- jeu, 28/11/2019 - 04:29
KINSHASA, PARIS, BRUXELLES.
Le Soft International n°1473|JEUDI 28 NOVEMBRE 2019.
Tension extrême au Kongo Central. A Matadi, nul ne se résout à parler. Pierre-Anatole Matusila Malungeni Ne Kongo, le Président de l’institution parlementaire locale, se terre...
Quand un envoyé du «Soft International» arrivé la veille, cherche à l’interroger dans son cabinet sur la situation trouble que vit la province, le médecin répond qu’il ne peut parler, invoque la tradition séculaire Ne Kongo qui veut que quand il y a problème en famille, on garde silence jusqu’à l’éclaircie. Espérant «le problème» se régler «vite», Matusila jure, devant un collaborateur, de se confier en primeur à un «grand journal du pays» qu’il connaît...
LA MORT N’EFFACE RIEN.
Quel «problème»? Quand espérer une éclaircie? Motus et bouche cousue pour l’opposant qui, en 2006, eût le toupet d’annoncer sa candidature à la présidentielle contre Kabila mais s’affaissa, à sa première sortie en public, au bas du micro, mitraillé par une crise inconnue...
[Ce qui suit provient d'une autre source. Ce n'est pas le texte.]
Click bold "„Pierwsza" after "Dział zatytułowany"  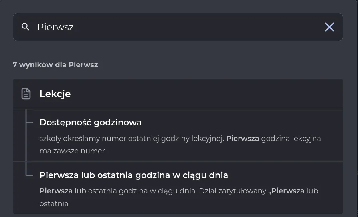tap(286, 191)
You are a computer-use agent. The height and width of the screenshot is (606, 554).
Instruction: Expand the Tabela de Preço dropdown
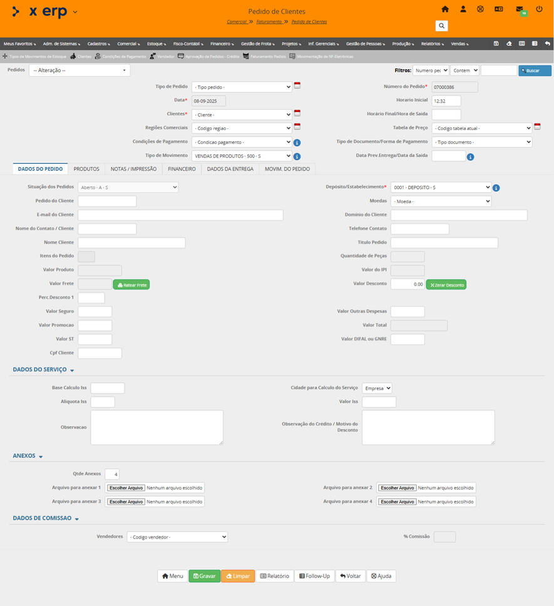point(481,128)
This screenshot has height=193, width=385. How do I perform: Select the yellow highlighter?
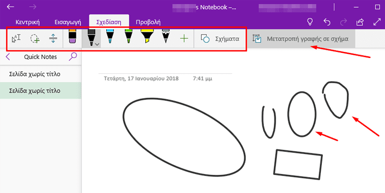click(x=147, y=37)
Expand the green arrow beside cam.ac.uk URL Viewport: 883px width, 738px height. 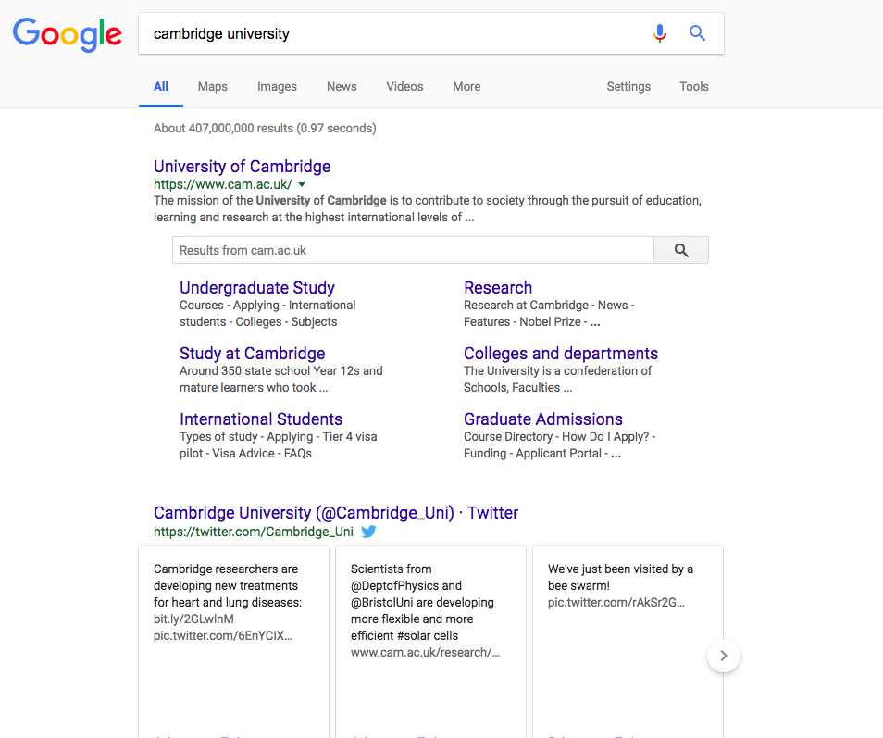pos(302,184)
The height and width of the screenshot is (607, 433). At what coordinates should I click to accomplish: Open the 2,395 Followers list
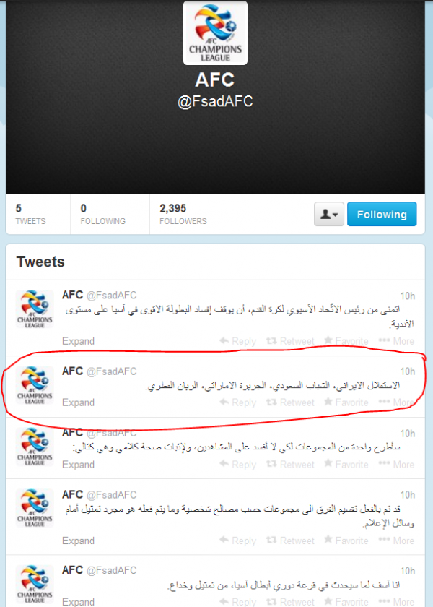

Le médecin fut évacué dans une ambiance de tragédie vers un centre médical. Il ne communiqua pas sur cette attaque perpétrée à la Place YMCA, là d’où partit le mouvement de l’Indépendance avec à la tête le Ne Kongo «Mbuta Muntu Kasavubu». Pour Matusila, le débat électoral et politique était clos.
Elu plus tard député de Madimba - le pays Bantandu - dont la ville phare est Kisantu, l’homme qui revendique l’héritage de Kasavubu au point d’avoir tenté de ressusciter son parti ABAKO, l’Alliance des Bakongo, est porté le 11 mars 2019 à la tête de l’Assemblée provinciale quand l’opinion clivante lui conteste tout. Au moins, Matusila sait-il que cette province aux quatre ethnies clés - les Ntandu, les Ndimbu, les Nianianga, les Nyombe - très ancrées chacune dans son histoire glorieuse et ses traditions séculaires, est prête à lui déclarer une guerre de cent ans... Voilà la province qui s’est liguée contre son gouverneur Jacques Mbadu Nsitu plusieurs fois à la tête de l’ex-Bas-Zaïre dont le corps n’a pu être rapatrié, la population lui a refusé une dernière sépulture chez lui à Boma où il a érigé un palais royal ou, mieux, à Tshela où il trouve ses origines Yombe.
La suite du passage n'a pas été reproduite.